>>>

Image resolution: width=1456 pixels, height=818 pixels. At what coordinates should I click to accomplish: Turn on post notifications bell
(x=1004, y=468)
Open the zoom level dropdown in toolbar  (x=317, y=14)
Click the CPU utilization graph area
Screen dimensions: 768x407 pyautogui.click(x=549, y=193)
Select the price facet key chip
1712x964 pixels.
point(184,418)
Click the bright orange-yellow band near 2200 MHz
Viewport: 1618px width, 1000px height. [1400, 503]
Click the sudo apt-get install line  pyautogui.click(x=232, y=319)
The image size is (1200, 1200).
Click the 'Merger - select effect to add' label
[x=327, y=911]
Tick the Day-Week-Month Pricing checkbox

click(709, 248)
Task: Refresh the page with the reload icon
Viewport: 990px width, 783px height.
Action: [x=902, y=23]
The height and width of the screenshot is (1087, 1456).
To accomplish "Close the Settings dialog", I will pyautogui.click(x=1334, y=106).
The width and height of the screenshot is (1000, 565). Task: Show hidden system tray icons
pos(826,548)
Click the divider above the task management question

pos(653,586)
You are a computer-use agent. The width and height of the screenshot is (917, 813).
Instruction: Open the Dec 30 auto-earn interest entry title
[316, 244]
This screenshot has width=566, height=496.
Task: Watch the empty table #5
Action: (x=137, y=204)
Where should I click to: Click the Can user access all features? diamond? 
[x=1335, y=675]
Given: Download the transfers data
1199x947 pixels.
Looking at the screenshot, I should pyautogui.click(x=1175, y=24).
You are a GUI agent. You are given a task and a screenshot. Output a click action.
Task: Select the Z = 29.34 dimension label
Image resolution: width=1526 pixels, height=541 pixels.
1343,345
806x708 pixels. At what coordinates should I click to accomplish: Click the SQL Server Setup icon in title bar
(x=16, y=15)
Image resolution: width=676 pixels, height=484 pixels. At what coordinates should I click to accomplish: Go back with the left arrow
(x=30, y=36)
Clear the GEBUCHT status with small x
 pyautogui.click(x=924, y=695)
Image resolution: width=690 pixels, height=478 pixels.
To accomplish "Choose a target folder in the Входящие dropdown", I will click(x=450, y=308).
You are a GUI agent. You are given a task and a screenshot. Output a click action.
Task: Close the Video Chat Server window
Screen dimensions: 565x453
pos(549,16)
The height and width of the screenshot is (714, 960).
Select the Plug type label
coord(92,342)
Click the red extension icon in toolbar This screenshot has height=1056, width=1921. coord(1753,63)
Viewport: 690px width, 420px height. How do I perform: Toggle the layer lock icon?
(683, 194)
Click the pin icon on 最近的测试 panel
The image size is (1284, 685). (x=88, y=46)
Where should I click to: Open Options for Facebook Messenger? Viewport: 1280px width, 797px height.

<<<

Go line by line through the data above and report each one that holds the string "Close".

## Exercise result
To accomplish "Close the Settings dialog", I will pyautogui.click(x=1334, y=106).
Task: Close the Video Chat Server window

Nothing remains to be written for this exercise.